» **Exercise details**
Resume the article on the succulent Euphorbia heptagona below, picking up right after its last sentence and writing in the same encyclopedic style.

» **Selected extract**
Species of succulent flowering plant in the spurge family

Euphorbia heptagona, sometimes referred to as the milk barrel or pincushion euphorbia, is a subtropical succulent species of flowering plant in the genus Euphorbia native to South Africa. The species is also grown as a houseplant.

== Description ==
Euphorbia heptagona forms dense clusters of small succulent branches. Each branch typically has four ridges, each with a line of long spines. Young spines are often red or yellow, darkening to black as they mature. Like all Euphorbia species, Euphorbia heptagona exudes toxic white latex when damaged.

Euphorbia heptagona closely resembles many cacti, but this resemblance is due to convergent evolution. Euphorbias are not closely related to cacti.

Tests on the plant have identified the presence of flavonoids, alkaloids, tannins, glycosides, anthraquinones, triterpenoids, and phytosterols.

== Taxonomy ==
The species was named Euphorbia heptagona in 1753 by Carl Linnaeus. It is classified in the genus Euphorbia as part of the Euphorbiaceae family. It has twelve heterotypic synonyms several varieties, but no accepted varieties.

» **Source data**
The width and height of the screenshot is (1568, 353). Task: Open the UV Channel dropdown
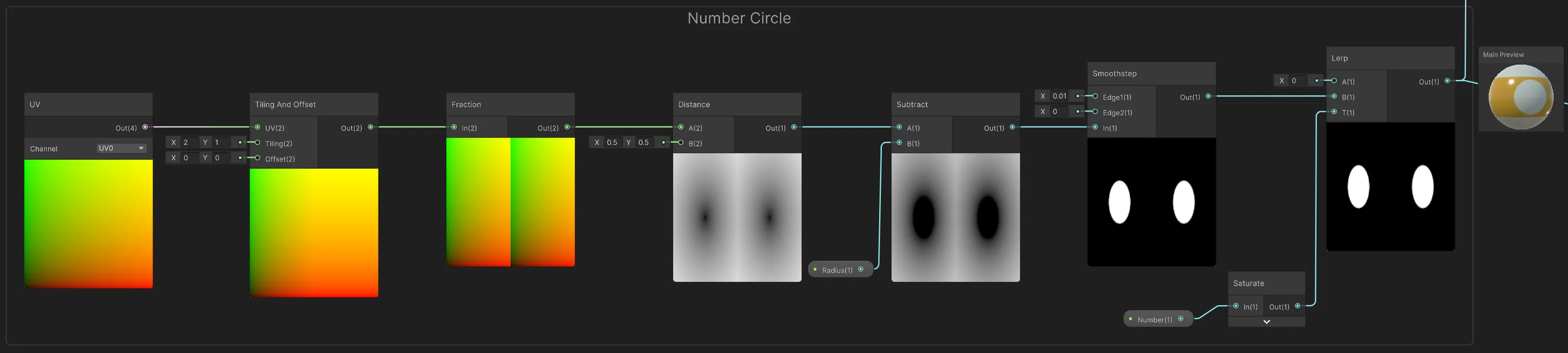pos(122,148)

» **Answer section**
Table of Synonyms
| Name | Year | Rank |
|---|---|---|
| Anthacantha desmetiana Lem. | 1858 | species |
| Euphorbia atrispina N.E.Br. | 1915 | species |
| Euphorbia atrispina var. viridis A.C.White, R.A.Dyer & B.Sloane | 1941 | variety |
| Euphorbia enopla Boiss. | 1860 | species |
| Euphorbia enopla var. dentata A.Berger | 1906 | variety |
| Euphorbia enopla var. viridis A.C.White, R.A.Dyer & B.Sloane | 1941 | variety |
| Euphorbia heptagona var. dentata (A.Berger) N.E.Br. | 1915 | variety |
| Euphorbia heptagona var. fulvispina A.Berger | 1902 | variety |
| Euphorbia heptagona var. ramosa A.C.White, R.A.Dyer & B.Sloane | 1941 | variety |
| Euphorbia heptagona var. subsessilis A.C.White, R.A.Dyer & B.Sloane | 1941 | variety |
| Euphorbia heptagona var. viridis A.C.White, R.A.Dyer & B.Sloane | 1941 | variety |
| Euphorbia morinii A.Berger | 1907 | species |

== Names ==
Euphorbia heptagona is known by the common name milk barrel.

== Habitat ==
Native to South Africa, Euphorbia heptagona commonly grows in the Eastern Cape and Karoo regions.

It grows best in well-drained soil and with direct sunlight.